## GIVEN TASK
Copy out everything from "Click the current" down to "(x=323, y=596)", changing "compass" to "globe" and leaving the rest untouched.

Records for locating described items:
§ §

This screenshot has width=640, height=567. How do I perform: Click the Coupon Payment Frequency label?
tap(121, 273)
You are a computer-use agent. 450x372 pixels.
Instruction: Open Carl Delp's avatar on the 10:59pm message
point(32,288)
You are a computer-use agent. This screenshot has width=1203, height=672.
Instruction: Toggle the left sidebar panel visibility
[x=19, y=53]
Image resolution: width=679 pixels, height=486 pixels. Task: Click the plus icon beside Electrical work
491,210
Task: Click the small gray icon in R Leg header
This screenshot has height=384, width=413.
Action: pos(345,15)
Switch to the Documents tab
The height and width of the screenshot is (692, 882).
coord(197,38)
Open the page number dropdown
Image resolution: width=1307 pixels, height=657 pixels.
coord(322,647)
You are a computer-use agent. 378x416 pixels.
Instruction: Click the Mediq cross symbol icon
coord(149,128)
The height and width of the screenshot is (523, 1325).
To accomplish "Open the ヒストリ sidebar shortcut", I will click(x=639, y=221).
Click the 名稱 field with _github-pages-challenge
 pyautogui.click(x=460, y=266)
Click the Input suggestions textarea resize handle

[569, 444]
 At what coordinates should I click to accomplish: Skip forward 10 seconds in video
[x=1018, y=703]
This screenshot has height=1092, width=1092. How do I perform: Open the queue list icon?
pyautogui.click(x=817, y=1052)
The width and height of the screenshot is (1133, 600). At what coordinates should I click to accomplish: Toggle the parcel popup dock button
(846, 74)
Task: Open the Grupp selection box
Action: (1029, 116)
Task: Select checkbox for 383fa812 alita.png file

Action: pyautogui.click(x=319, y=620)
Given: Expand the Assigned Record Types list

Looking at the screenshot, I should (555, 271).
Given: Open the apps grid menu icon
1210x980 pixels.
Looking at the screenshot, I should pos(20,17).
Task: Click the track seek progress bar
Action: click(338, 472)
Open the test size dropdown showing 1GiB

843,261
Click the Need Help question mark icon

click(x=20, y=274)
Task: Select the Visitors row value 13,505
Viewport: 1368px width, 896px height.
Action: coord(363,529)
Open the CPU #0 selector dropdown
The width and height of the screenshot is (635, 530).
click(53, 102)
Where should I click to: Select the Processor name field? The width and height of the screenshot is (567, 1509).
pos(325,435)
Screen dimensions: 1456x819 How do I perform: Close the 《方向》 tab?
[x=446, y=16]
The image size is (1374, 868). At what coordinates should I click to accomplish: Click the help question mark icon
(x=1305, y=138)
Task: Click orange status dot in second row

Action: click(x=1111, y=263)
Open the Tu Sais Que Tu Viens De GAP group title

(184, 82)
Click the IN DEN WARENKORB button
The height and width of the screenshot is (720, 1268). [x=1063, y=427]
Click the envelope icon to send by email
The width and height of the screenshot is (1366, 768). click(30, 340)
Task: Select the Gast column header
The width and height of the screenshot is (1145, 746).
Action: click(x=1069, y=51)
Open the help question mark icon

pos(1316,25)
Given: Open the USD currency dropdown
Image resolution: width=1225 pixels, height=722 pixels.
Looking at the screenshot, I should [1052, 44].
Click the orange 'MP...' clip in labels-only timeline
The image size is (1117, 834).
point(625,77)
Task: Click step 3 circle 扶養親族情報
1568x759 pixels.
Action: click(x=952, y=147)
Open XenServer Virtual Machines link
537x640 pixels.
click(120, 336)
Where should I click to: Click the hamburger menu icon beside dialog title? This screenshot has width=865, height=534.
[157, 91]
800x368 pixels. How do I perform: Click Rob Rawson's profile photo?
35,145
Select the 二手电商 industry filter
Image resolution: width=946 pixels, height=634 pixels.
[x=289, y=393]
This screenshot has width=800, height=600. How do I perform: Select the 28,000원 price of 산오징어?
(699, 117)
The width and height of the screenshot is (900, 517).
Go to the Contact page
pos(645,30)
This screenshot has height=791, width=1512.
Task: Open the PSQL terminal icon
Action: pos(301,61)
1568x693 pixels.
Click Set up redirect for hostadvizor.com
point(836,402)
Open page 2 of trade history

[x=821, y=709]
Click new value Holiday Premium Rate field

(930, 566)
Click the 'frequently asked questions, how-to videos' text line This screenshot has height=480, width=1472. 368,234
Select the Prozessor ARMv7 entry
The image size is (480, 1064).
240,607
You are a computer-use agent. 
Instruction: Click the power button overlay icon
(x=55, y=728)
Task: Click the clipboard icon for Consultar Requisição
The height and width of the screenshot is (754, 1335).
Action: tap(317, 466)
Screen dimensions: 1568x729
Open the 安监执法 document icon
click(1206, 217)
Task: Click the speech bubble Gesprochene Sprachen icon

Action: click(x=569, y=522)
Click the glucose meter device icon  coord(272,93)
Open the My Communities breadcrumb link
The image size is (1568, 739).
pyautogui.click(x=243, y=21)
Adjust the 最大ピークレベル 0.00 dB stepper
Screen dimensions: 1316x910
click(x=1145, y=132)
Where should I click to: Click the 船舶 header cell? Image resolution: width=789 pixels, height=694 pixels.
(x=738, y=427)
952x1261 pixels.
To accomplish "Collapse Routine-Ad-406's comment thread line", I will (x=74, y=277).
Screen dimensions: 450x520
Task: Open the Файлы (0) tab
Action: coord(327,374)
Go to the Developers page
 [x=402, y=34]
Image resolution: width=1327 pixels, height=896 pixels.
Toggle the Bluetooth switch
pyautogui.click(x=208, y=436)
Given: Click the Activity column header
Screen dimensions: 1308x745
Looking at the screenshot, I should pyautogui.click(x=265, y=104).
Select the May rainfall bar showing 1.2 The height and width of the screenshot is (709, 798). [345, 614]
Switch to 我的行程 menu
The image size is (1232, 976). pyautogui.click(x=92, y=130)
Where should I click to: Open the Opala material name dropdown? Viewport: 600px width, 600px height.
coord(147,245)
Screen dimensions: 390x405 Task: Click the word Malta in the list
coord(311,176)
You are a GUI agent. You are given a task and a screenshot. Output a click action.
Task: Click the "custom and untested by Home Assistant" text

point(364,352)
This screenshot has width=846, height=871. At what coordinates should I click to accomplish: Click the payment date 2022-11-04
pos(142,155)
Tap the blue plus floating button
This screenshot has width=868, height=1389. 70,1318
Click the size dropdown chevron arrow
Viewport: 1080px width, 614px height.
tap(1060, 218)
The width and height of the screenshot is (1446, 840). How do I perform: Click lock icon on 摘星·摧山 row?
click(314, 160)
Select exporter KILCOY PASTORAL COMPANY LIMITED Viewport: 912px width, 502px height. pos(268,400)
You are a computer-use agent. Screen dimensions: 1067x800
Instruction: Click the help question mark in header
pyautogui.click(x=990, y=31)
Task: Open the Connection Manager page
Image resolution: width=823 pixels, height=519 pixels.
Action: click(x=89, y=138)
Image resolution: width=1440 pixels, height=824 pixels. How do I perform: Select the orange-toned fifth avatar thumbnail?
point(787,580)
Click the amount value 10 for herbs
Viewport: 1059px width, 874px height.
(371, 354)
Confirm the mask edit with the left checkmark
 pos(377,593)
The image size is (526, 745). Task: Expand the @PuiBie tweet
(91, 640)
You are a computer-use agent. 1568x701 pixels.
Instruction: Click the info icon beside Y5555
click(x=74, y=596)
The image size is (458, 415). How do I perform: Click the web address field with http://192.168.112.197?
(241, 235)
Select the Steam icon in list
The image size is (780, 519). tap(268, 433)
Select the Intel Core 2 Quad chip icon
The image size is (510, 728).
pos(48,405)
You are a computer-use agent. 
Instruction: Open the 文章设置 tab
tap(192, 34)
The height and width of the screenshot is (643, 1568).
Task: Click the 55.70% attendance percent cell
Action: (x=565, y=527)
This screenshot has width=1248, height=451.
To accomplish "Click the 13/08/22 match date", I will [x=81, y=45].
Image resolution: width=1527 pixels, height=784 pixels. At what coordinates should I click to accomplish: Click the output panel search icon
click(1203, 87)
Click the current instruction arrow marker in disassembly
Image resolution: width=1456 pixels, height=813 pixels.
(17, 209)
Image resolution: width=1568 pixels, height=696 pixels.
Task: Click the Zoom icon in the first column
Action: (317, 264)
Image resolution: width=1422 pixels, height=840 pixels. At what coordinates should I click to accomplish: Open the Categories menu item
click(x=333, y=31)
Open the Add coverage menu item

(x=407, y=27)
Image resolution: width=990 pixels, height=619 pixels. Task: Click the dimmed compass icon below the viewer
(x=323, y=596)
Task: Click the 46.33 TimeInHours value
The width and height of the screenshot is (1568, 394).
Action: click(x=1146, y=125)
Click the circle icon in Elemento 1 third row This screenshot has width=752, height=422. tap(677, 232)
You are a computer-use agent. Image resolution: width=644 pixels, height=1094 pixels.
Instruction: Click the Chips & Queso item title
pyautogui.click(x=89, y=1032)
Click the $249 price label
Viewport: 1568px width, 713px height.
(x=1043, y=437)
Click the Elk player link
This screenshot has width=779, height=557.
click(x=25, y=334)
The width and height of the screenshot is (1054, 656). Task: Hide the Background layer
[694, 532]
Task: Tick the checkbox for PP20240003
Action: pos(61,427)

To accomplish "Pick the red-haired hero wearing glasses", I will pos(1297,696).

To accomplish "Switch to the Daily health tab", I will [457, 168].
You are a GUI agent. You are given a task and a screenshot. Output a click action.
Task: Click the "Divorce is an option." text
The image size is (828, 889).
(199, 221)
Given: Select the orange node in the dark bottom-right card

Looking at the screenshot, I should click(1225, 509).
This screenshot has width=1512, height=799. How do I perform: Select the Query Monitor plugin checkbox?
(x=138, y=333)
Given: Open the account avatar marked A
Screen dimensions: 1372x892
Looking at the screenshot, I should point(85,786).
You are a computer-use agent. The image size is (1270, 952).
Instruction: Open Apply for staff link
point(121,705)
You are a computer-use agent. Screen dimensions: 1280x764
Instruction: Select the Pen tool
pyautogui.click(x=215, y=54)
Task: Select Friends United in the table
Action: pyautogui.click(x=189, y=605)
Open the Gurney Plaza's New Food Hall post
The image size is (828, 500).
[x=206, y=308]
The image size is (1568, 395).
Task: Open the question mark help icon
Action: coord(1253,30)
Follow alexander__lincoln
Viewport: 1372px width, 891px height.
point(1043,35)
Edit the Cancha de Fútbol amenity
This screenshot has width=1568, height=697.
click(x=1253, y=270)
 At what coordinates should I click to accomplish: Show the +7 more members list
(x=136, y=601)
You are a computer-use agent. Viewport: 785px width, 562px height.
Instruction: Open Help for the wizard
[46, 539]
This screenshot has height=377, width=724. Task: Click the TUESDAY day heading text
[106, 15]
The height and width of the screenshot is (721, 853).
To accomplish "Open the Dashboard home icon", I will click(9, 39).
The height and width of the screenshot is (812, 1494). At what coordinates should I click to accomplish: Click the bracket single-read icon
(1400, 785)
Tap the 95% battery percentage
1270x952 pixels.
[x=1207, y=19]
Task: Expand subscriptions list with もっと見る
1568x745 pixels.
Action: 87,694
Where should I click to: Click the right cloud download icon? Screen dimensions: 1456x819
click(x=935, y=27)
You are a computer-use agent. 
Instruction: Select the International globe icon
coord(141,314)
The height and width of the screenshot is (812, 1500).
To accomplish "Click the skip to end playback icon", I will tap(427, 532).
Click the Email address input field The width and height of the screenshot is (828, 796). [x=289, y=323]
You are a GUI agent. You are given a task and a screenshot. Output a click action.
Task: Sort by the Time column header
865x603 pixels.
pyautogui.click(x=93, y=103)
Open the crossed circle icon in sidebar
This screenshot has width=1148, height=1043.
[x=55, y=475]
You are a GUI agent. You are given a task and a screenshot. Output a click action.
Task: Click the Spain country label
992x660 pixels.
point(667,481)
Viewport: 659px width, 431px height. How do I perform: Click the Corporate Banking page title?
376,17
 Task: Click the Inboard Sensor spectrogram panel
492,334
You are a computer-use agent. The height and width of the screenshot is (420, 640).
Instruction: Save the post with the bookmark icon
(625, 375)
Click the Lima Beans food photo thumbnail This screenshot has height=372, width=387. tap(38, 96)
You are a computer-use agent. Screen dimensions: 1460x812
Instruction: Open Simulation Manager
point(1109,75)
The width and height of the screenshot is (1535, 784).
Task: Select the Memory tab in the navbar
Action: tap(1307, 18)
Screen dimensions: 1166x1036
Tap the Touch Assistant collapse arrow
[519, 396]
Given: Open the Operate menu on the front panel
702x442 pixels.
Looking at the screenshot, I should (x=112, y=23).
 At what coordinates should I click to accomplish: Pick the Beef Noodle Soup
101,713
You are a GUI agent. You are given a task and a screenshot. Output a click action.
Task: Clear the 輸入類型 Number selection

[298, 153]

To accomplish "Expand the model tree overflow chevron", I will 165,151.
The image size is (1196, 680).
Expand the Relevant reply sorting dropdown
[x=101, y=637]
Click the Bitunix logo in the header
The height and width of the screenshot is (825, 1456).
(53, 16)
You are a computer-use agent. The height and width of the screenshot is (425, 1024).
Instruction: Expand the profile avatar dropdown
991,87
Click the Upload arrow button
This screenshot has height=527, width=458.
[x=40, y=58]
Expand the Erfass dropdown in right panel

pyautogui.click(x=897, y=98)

§ §

## SOLUTION FOR THIS PROBLEM
Click the current instruction arrow marker in disassembly
Image resolution: width=1456 pixels, height=813 pixels.
(17, 209)
Image resolution: width=1568 pixels, height=696 pixels.
Task: Click the Zoom icon in the first column
Action: (317, 264)
Image resolution: width=1422 pixels, height=840 pixels. At what coordinates should I click to accomplish: Open the Categories menu item
click(x=333, y=31)
Open the Add coverage menu item

(x=407, y=27)
Image resolution: width=990 pixels, height=619 pixels. Task: Click the dimmed globe icon below the viewer
(x=323, y=596)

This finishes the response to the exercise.